Saturday, August 13, 2016

Syntegral inter-bridging

Continuing from this post, recall this paper by Edwards et al. Some excerpts:

"By interpreting the bridge as a relational metaphor, and reflecting an inter-relational ‘space between’ of positions, the paper contributes to a different view of integrating pluralism in organization studies. Following an embodied realism, first bridges and bridging are presented as phenomena, media and metaphors for connecting and separating. Showing their ambivalent character the role of bridges as metaphors and metaphors as bridges are discussed in relation to organisation studies and as transition zones for paradigms. Based on an integrative orientation, mediating qualities of bridges and bridging are outlined for gaining a decentered, but interconnected understanding of organising. The final part discusses some implications for organization studies" (abstract).

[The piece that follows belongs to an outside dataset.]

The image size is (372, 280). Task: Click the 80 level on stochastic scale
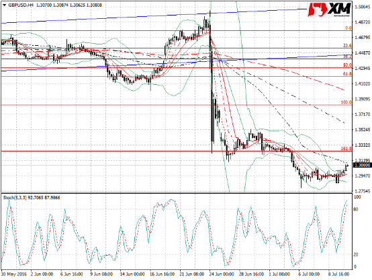click(x=356, y=209)
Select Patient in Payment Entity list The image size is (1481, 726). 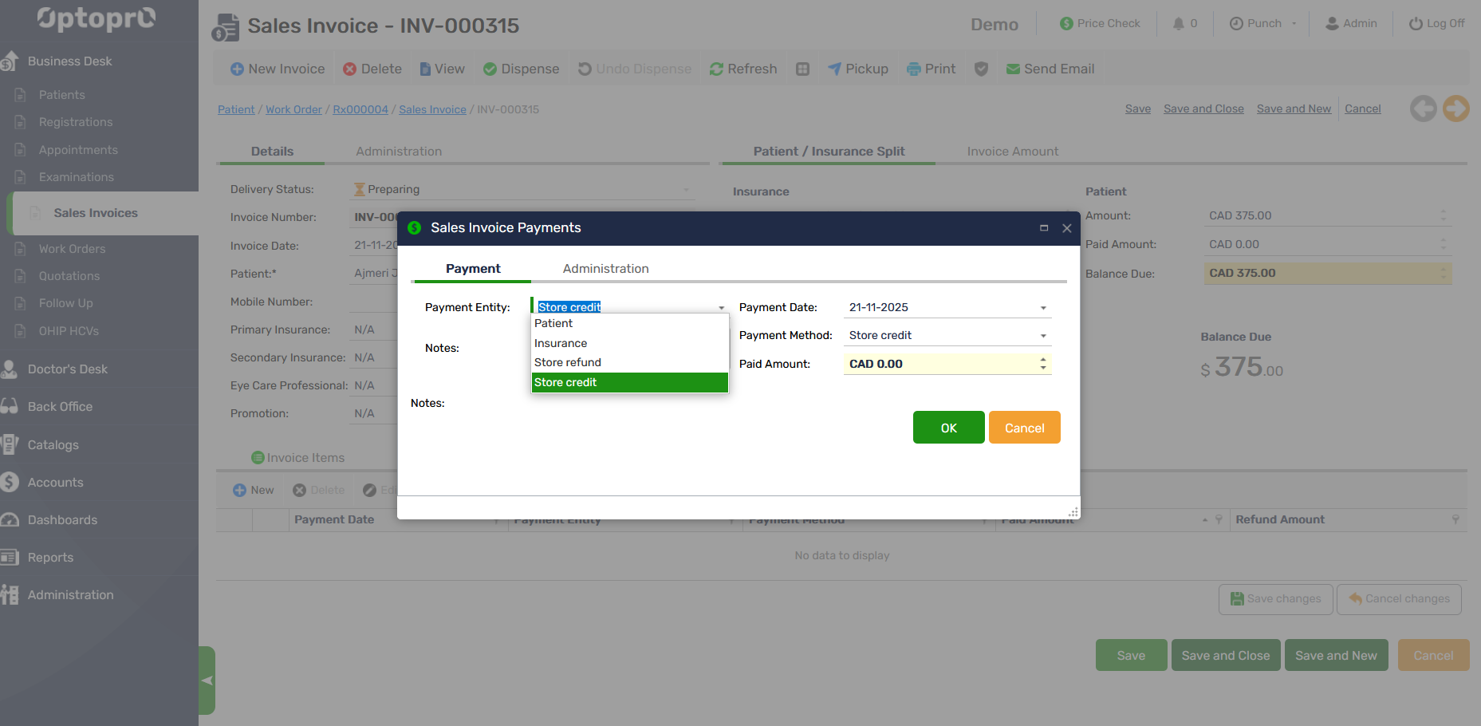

"The postmodern distrust of meta-positions is understandable given the problematic assumptions that often accompany such views, but the point put forward by Gioia and Pitrè is different. Their assumptions are of valuing pluralism or taking diverse meta-level positions and of retaining marginal views (Gioia & Pitre, 1990). Questioning the assumption that there are no connections between paradigms can open up researching for multiple overlapping or connecting areas (Gioa and Pitrè 1990, p. 592; Schulz and Hatch, 1996, p. 534). Such approaches would not try to fuse or merge, but to relate and negotiate between conflicting positions […] Concentrating on the permeability of paradigmatic borders and zones of transition can be detected, where different elements might be combined or reconfigured towards rendering novel insights or findings. […] In order to (re-)construct such transitional zones, we propose an integral pluralism framework as a bridging concept. By this we mean, a bridging in which different elements or positions are not reduced or subsumed into each other. Rather, they are a seen as contributing their own insights to a more comprehensive understanding. This integral orientation permits bridging between paradigms as well as between micro-, meso- and macro-levels of analysis and their interplay” (125).